FEATURE: Censor Oneboxes (#12902)

FEATURE: Censor Oneboxes (#12902)

Previously onebox content was not passed by the censor regex, meaning you could sneak in censored words via onebox.

diff --git a/app/services/word_watcher.rb b/app/services/word_watcher.rb
index 2ccc754..3669914 100644
--- a/app/services/word_watcher.rb
+++ b/app/services/word_watcher.rb
@@ -1,6 +1,7 @@
 # frozen_string_literal: true
 
 class WordWatcher
+  REPLACEMENT_LETTER ||= CGI.unescape_html("■")
 
   def initialize(raw)
     @raw = raw
@@ -70,6 +71,27 @@ class WordWatcher
     "watched-words-list:#{action}"
   end
 
+  def self.censor(html)
+    regexp = WordWatcher.word_matcher_regexp(:censor)
+    return html if regexp.blank?
+
+    doc = Nokogiri::HTML5::fragment(html)

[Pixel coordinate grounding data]

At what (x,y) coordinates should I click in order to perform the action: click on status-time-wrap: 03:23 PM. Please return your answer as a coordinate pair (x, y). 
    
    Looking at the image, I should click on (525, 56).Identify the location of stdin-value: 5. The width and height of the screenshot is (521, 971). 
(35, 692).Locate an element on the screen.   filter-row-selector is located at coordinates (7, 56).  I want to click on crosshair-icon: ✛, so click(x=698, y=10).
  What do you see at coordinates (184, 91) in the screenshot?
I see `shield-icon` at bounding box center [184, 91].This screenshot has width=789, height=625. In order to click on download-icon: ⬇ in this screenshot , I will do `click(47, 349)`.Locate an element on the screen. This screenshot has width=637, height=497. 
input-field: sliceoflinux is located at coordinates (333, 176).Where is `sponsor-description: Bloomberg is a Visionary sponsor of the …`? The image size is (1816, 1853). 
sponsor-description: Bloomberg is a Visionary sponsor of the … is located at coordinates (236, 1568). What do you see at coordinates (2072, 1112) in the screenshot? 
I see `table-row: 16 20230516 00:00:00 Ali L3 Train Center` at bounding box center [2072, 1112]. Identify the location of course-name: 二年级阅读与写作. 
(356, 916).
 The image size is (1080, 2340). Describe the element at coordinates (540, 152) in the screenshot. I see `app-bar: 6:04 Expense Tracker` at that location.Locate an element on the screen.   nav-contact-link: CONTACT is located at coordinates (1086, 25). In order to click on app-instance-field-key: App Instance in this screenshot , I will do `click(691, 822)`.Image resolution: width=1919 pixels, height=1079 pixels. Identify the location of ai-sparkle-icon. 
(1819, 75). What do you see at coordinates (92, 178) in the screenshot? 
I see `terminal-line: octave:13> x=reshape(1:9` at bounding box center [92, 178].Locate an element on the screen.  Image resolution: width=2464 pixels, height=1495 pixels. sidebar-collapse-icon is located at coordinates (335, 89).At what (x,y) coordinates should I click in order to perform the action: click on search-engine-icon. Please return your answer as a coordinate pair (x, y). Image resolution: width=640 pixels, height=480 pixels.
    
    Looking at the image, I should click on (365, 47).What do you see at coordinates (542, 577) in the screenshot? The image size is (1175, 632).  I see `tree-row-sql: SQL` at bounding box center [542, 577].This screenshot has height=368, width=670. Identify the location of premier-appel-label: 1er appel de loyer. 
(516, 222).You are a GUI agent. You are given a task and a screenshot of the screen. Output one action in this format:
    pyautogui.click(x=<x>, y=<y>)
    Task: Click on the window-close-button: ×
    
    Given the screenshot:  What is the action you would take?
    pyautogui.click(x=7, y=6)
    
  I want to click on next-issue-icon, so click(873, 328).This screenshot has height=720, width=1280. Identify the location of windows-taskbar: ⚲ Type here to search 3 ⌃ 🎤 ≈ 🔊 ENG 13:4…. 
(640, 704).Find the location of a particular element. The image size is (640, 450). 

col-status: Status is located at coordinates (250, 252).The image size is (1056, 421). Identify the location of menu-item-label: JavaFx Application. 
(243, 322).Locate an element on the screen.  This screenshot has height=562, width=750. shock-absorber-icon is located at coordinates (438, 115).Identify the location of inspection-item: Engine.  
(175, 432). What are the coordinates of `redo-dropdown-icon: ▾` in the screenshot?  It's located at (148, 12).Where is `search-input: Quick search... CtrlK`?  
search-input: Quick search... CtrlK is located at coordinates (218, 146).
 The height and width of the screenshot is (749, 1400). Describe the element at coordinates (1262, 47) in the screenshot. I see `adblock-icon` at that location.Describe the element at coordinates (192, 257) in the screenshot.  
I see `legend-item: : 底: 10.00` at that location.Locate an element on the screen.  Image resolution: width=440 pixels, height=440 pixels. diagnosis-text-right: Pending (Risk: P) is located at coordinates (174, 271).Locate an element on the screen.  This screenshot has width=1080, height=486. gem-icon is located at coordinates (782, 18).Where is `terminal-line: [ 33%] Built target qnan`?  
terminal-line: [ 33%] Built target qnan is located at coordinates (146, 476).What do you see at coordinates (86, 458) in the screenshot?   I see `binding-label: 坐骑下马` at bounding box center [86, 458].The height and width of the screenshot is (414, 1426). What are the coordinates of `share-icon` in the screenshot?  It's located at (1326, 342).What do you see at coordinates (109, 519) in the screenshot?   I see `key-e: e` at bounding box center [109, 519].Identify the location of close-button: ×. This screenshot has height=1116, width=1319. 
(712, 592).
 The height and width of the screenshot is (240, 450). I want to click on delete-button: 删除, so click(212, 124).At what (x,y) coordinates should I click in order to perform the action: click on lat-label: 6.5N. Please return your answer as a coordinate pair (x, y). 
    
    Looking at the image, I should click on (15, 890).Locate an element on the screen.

--- What to work on ---
a) Reproduce the portion of the Censor Oneboxes commit between "def initialize(raw)" and "doc = Nokogiri::HTML5::fragment(html)", inclusive.
b) According to the Censor Oneboxes commit, what was the problem with onebox content before this change?

--- Outputs in order ---
a)
def initialize(raw)
     @raw = raw
@@ -70,6 +71,27 @@ class WordWatcher
     "watched-words-list:#{action}"
   end
 
+  def self.censor(html)
+    regexp = WordWatcher.word_matcher_regexp(:censor)
+    return html if regexp.blank?
+
+    doc = Nokogiri::HTML5::fragment(html)

b) Onebox content was not passed through the censor regex, so censored words could be sneaked in via a onebox.